Start of Provided records

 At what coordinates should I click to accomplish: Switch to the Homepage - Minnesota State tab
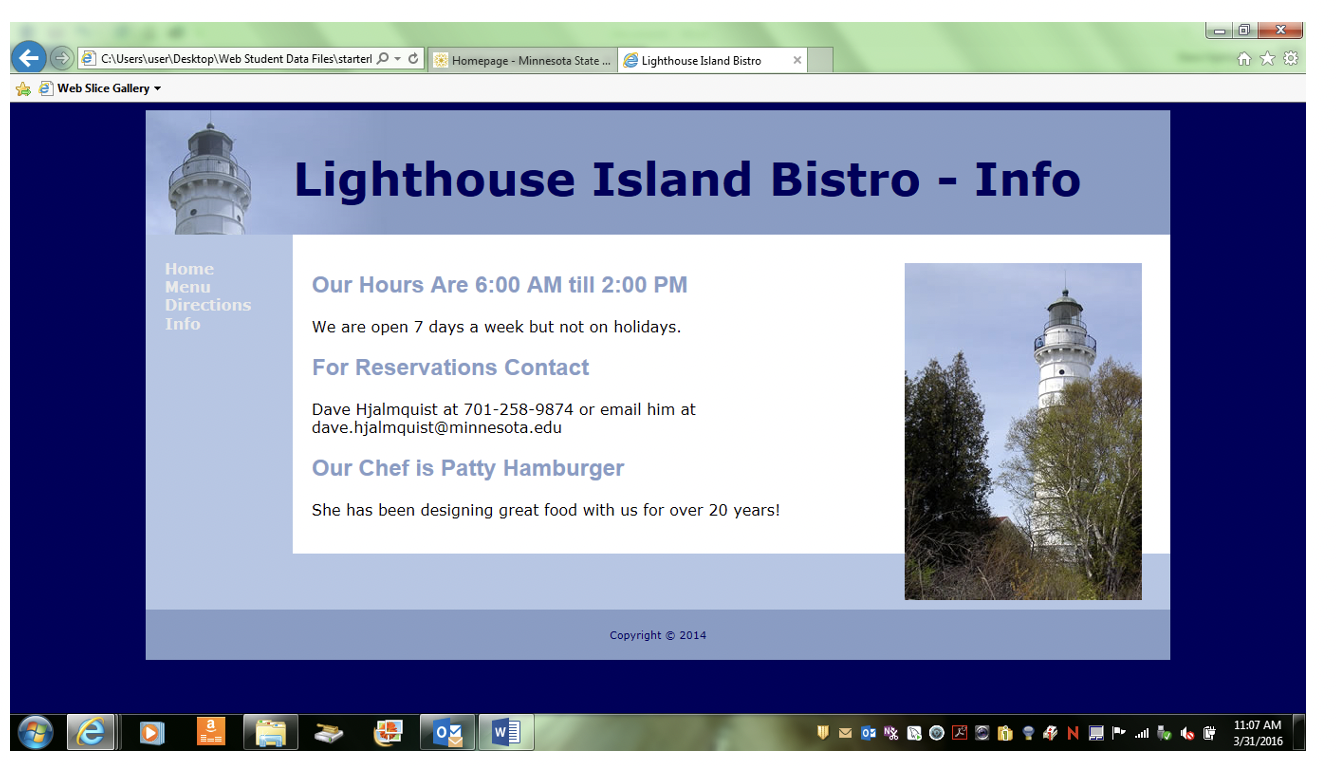[521, 60]
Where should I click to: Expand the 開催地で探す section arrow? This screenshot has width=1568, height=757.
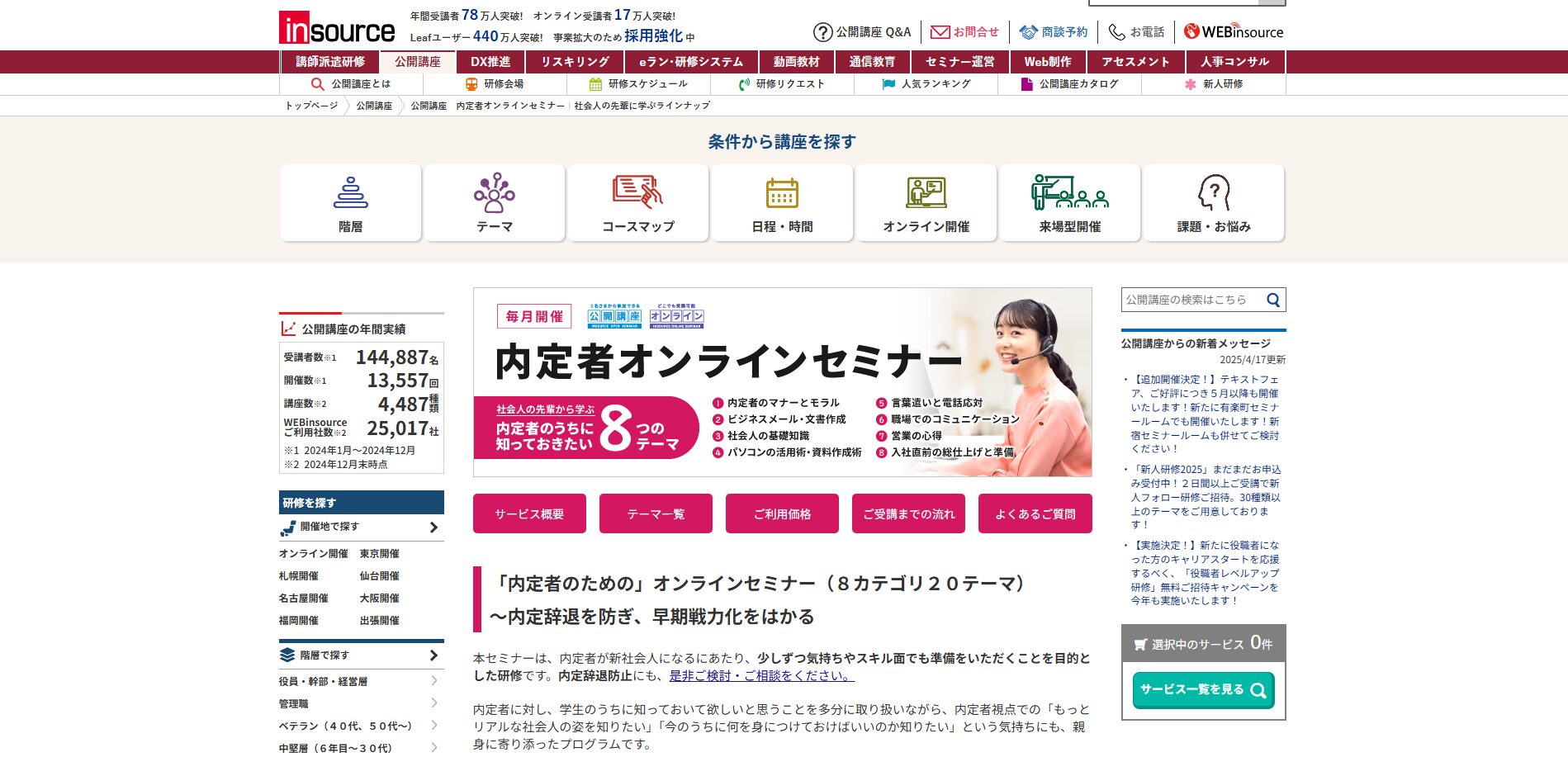434,528
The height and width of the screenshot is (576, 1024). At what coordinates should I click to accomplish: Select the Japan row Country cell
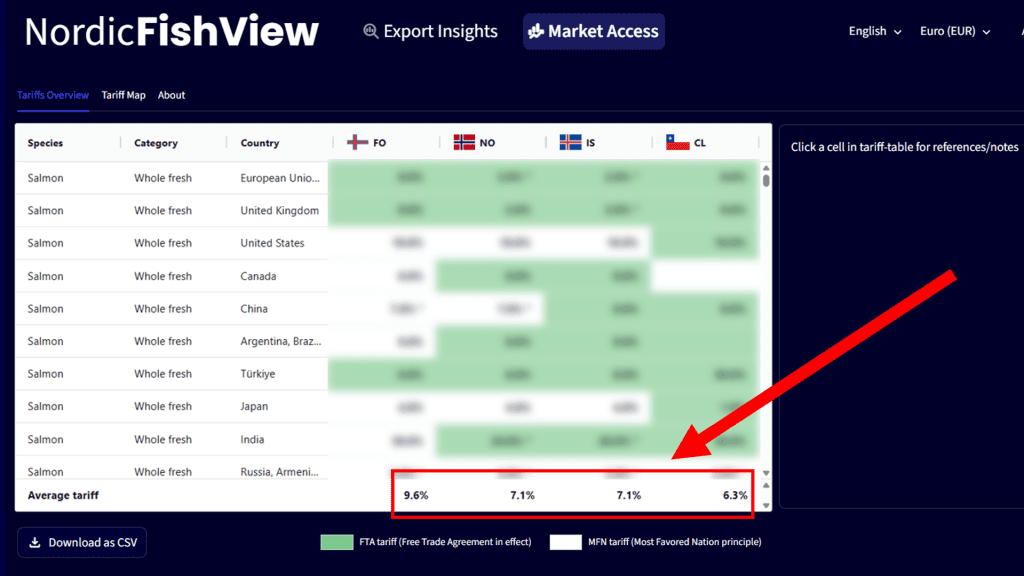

End of Provided records

■ Work task
Each entry must be reproduced word for word, and any image among them left out.

■ Response
 At what coordinates should I click to accomplish: Switch to the Homepage - Minnesota State tab
[521, 60]
Where should I click to: Expand the 開催地で探す section arrow? This screenshot has width=1568, height=757.
434,528
The height and width of the screenshot is (576, 1024). At what coordinates should I click to accomplish: Select the Japan row Country cell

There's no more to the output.